#### [EXERCISE]
The expected output is every entry that follows, reproduced exactly.

━━━━━━

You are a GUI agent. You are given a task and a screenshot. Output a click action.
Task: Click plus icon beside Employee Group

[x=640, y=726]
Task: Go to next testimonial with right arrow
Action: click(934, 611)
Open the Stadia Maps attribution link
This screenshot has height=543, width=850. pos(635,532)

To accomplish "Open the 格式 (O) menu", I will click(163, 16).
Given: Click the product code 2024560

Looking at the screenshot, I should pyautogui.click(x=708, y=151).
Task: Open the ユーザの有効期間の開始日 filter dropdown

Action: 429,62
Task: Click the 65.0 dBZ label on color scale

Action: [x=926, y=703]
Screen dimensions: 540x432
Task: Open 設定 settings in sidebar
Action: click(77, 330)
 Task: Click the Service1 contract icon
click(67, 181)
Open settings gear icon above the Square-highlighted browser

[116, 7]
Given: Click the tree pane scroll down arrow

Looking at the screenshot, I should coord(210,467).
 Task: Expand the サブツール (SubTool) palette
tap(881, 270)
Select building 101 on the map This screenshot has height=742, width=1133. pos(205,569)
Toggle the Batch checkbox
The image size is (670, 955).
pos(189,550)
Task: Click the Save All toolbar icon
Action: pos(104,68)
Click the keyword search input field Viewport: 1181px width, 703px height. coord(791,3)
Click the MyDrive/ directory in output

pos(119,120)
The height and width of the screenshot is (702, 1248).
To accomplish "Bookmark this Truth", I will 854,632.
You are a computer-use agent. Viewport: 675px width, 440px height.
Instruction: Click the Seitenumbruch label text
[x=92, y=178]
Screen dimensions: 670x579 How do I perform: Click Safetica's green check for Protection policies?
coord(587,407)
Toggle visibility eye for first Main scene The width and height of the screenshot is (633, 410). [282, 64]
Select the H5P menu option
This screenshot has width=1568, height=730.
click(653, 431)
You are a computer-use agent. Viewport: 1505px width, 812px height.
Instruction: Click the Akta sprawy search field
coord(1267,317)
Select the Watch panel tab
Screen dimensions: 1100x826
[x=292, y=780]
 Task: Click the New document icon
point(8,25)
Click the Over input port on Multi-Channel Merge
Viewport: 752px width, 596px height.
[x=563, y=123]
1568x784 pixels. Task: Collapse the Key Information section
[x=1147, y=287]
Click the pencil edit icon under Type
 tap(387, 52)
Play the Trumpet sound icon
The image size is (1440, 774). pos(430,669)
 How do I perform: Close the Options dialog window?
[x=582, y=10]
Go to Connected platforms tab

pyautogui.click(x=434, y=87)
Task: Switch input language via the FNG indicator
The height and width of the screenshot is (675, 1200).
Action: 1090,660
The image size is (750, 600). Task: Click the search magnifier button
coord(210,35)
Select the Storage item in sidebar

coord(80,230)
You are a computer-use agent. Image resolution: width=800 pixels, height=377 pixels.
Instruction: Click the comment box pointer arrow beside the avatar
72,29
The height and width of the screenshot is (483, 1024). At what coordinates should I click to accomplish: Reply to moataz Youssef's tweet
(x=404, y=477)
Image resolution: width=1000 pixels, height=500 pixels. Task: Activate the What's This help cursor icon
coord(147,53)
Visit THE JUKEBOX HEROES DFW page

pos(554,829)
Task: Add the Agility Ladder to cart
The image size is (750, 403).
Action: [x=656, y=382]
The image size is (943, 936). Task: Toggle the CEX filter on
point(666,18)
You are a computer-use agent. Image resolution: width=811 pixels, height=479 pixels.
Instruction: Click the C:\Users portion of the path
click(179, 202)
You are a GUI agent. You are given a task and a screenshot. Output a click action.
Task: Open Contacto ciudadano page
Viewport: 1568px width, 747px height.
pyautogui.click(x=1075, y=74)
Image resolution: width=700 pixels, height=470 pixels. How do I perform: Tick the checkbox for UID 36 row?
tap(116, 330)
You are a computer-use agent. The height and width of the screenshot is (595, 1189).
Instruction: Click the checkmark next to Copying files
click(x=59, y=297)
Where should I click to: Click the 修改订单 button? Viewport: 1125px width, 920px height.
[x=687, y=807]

━━━━━━

#### [SOLUTION BELOW]
You are a GUI agent. You are given a task and a screenshot. Output a click action.
Task: Click plus icon beside Employee Group

[x=640, y=726]
Task: Go to next testimonial with right arrow
Action: click(934, 611)
Open the Stadia Maps attribution link
This screenshot has height=543, width=850. pos(635,532)

To accomplish "Open the 格式 (O) menu", I will click(163, 16).
Given: Click the product code 2024560

Looking at the screenshot, I should pyautogui.click(x=708, y=151).
Task: Open the ユーザの有効期間の開始日 filter dropdown

Action: 429,62
Task: Click the 65.0 dBZ label on color scale

Action: [x=926, y=703]
Screen dimensions: 540x432
Task: Open 設定 settings in sidebar
Action: click(77, 330)
 Task: Click the Service1 contract icon
click(67, 181)
Open settings gear icon above the Square-highlighted browser

[116, 7]
Given: Click the tree pane scroll down arrow

Looking at the screenshot, I should coord(210,467).
 Task: Expand the サブツール (SubTool) palette
tap(881, 270)
Select building 101 on the map This screenshot has height=742, width=1133. pos(205,569)
Toggle the Batch checkbox
The image size is (670, 955).
pos(189,550)
Task: Click the Save All toolbar icon
Action: pos(104,68)
Click the keyword search input field Viewport: 1181px width, 703px height. coord(791,3)
Click the MyDrive/ directory in output

pos(119,120)
The height and width of the screenshot is (702, 1248).
To accomplish "Bookmark this Truth", I will 854,632.
You are a computer-use agent. Viewport: 675px width, 440px height.
Instruction: Click the Seitenumbruch label text
[x=92, y=178]
Screen dimensions: 670x579 How do I perform: Click Safetica's green check for Protection policies?
coord(587,407)
Toggle visibility eye for first Main scene The width and height of the screenshot is (633, 410). [282, 64]
Select the H5P menu option
This screenshot has width=1568, height=730.
click(653, 431)
You are a computer-use agent. Viewport: 1505px width, 812px height.
Instruction: Click the Akta sprawy search field
coord(1267,317)
Select the Watch panel tab
Screen dimensions: 1100x826
[x=292, y=780]
 Task: Click the New document icon
point(8,25)
Click the Over input port on Multi-Channel Merge
Viewport: 752px width, 596px height.
[x=563, y=123]
1568x784 pixels. Task: Collapse the Key Information section
[x=1147, y=287]
Click the pencil edit icon under Type
 tap(387, 52)
Play the Trumpet sound icon
The image size is (1440, 774). pos(430,669)
 How do I perform: Close the Options dialog window?
[x=582, y=10]
Go to Connected platforms tab

pyautogui.click(x=434, y=87)
Task: Switch input language via the FNG indicator
The height and width of the screenshot is (675, 1200).
Action: 1090,660
The image size is (750, 600). Task: Click the search magnifier button
coord(210,35)
Select the Storage item in sidebar

coord(80,230)
You are a computer-use agent. Image resolution: width=800 pixels, height=377 pixels.
Instruction: Click the comment box pointer arrow beside the avatar
72,29
The height and width of the screenshot is (483, 1024). At what coordinates should I click to accomplish: Reply to moataz Youssef's tweet
(x=404, y=477)
Image resolution: width=1000 pixels, height=500 pixels. Task: Activate the What's This help cursor icon
coord(147,53)
Visit THE JUKEBOX HEROES DFW page

pos(554,829)
Task: Add the Agility Ladder to cart
The image size is (750, 403).
Action: [x=656, y=382]
The image size is (943, 936). Task: Toggle the CEX filter on
point(666,18)
You are a computer-use agent. Image resolution: width=811 pixels, height=479 pixels.
Instruction: Click the C:\Users portion of the path
click(179, 202)
You are a GUI agent. You are given a task and a screenshot. Output a click action.
Task: Open Contacto ciudadano page
Viewport: 1568px width, 747px height.
pyautogui.click(x=1075, y=74)
Image resolution: width=700 pixels, height=470 pixels. How do I perform: Tick the checkbox for UID 36 row?
tap(116, 330)
You are a computer-use agent. The height and width of the screenshot is (595, 1189).
Instruction: Click the checkmark next to Copying files
click(x=59, y=297)
Where should I click to: Click the 修改订单 button? Viewport: 1125px width, 920px height.
[x=687, y=807]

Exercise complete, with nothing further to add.